Your instructions:
Copy out every one of the following records again, word for word, with nothing changed.

Data for locating visible targets:
------------------------------

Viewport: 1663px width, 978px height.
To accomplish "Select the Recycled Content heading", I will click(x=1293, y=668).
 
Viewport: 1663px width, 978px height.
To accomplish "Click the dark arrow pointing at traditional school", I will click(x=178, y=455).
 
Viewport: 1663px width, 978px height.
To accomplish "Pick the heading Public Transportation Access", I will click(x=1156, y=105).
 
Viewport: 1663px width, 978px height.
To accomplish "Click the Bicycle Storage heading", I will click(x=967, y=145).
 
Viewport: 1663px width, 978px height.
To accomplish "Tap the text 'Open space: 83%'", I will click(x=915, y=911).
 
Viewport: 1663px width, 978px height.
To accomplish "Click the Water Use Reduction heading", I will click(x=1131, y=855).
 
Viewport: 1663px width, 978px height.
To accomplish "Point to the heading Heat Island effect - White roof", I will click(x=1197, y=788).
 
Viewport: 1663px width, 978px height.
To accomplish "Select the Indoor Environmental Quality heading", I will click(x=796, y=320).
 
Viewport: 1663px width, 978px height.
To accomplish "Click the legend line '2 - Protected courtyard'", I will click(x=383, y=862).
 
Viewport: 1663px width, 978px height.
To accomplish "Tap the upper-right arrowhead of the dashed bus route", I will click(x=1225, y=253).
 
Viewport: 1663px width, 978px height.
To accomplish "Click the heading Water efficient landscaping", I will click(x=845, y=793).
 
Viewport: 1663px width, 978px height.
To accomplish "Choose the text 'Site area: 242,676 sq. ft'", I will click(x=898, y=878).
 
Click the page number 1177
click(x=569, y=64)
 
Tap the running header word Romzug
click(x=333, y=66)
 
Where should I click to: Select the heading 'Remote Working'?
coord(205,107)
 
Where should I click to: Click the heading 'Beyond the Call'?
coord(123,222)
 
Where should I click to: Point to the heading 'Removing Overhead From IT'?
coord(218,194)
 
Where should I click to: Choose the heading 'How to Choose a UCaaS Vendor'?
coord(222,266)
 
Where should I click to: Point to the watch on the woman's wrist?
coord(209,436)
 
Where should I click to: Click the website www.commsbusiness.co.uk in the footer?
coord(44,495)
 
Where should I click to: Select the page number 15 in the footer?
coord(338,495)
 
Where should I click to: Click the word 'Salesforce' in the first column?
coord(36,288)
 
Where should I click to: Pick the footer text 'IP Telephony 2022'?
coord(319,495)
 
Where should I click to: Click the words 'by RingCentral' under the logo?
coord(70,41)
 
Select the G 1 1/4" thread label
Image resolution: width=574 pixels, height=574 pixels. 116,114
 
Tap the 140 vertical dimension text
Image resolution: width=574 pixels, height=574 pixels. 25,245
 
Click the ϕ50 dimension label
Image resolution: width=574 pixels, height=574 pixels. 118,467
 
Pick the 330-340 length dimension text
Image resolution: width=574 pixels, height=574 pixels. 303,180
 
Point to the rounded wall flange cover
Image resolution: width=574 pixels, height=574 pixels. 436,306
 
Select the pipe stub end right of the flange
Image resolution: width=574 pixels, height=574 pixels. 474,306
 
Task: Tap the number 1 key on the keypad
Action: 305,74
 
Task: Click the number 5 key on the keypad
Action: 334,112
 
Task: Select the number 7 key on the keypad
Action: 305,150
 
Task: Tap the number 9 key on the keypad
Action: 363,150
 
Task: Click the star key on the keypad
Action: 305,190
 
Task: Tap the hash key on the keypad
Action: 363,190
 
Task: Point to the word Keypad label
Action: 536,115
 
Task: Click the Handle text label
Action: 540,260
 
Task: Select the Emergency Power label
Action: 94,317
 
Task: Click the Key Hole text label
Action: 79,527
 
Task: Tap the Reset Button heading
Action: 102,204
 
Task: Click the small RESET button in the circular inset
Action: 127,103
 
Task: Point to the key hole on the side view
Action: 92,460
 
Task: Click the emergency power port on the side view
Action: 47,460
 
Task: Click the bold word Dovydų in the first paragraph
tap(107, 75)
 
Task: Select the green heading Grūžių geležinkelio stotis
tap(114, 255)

------------------------------

Result for this task:
Viewport: 1663px width, 978px height.
To accomplish "Select the Recycled Content heading", I will click(x=1293, y=668).
 
Viewport: 1663px width, 978px height.
To accomplish "Click the dark arrow pointing at traditional school", I will click(x=178, y=455).
 
Viewport: 1663px width, 978px height.
To accomplish "Pick the heading Public Transportation Access", I will click(x=1156, y=105).
 
Viewport: 1663px width, 978px height.
To accomplish "Click the Bicycle Storage heading", I will click(x=967, y=145).
 
Viewport: 1663px width, 978px height.
To accomplish "Tap the text 'Open space: 83%'", I will click(x=915, y=911).
 
Viewport: 1663px width, 978px height.
To accomplish "Click the Water Use Reduction heading", I will click(x=1131, y=855).
 
Viewport: 1663px width, 978px height.
To accomplish "Point to the heading Heat Island effect - White roof", I will click(x=1197, y=788).
 
Viewport: 1663px width, 978px height.
To accomplish "Select the Indoor Environmental Quality heading", I will click(x=796, y=320).
 
Viewport: 1663px width, 978px height.
To accomplish "Click the legend line '2 - Protected courtyard'", I will click(x=383, y=862).
 
Viewport: 1663px width, 978px height.
To accomplish "Tap the upper-right arrowhead of the dashed bus route", I will click(x=1225, y=253).
 
Viewport: 1663px width, 978px height.
To accomplish "Click the heading Water efficient landscaping", I will click(x=845, y=793).
 
Viewport: 1663px width, 978px height.
To accomplish "Choose the text 'Site area: 242,676 sq. ft'", I will click(x=898, y=878).
 
Click the page number 1177
click(x=569, y=64)
 
Tap the running header word Romzug
click(x=333, y=66)
 
Where should I click to: Select the heading 'Remote Working'?
coord(205,107)
 
Where should I click to: Click the heading 'Beyond the Call'?
coord(123,222)
 
Where should I click to: Point to the heading 'Removing Overhead From IT'?
coord(218,194)
 
Where should I click to: Choose the heading 'How to Choose a UCaaS Vendor'?
coord(222,266)
 
Where should I click to: Point to the watch on the woman's wrist?
coord(209,436)
 
Where should I click to: Click the website www.commsbusiness.co.uk in the footer?
coord(44,495)
 
Where should I click to: Select the page number 15 in the footer?
coord(338,495)
 
Where should I click to: Click the word 'Salesforce' in the first column?
coord(36,288)
 
Where should I click to: Pick the footer text 'IP Telephony 2022'?
coord(319,495)
 
Where should I click to: Click the words 'by RingCentral' under the logo?
coord(70,41)
 
Select the G 1 1/4" thread label
Image resolution: width=574 pixels, height=574 pixels. 116,114
 
Tap the 140 vertical dimension text
Image resolution: width=574 pixels, height=574 pixels. 25,245
 
Click the ϕ50 dimension label
Image resolution: width=574 pixels, height=574 pixels. 118,467
 
Pick the 330-340 length dimension text
Image resolution: width=574 pixels, height=574 pixels. 303,180
 
Point to the rounded wall flange cover
Image resolution: width=574 pixels, height=574 pixels. 436,306
 
Select the pipe stub end right of the flange
Image resolution: width=574 pixels, height=574 pixels. 474,306
 
Task: Tap the number 1 key on the keypad
Action: 305,74
 
Task: Click the number 5 key on the keypad
Action: 334,112
 
Task: Select the number 7 key on the keypad
Action: 305,150
 
Task: Tap the number 9 key on the keypad
Action: 363,150
 
Task: Click the star key on the keypad
Action: 305,190
 
Task: Tap the hash key on the keypad
Action: 363,190
 
Task: Point to the word Keypad label
Action: 536,115
 
Task: Click the Handle text label
Action: 540,260
 
Task: Select the Emergency Power label
Action: 94,317
 
Task: Click the Key Hole text label
Action: 79,527
 
Task: Tap the Reset Button heading
Action: 102,204
 
Task: Click the small RESET button in the circular inset
Action: 127,103
 
Task: Point to the key hole on the side view
Action: 92,460
 
Task: Click the emergency power port on the side view
Action: 47,460
 
Task: Click the bold word Dovydų in the first paragraph
tap(107, 75)
 
Task: Select the green heading Grūžių geležinkelio stotis
tap(114, 255)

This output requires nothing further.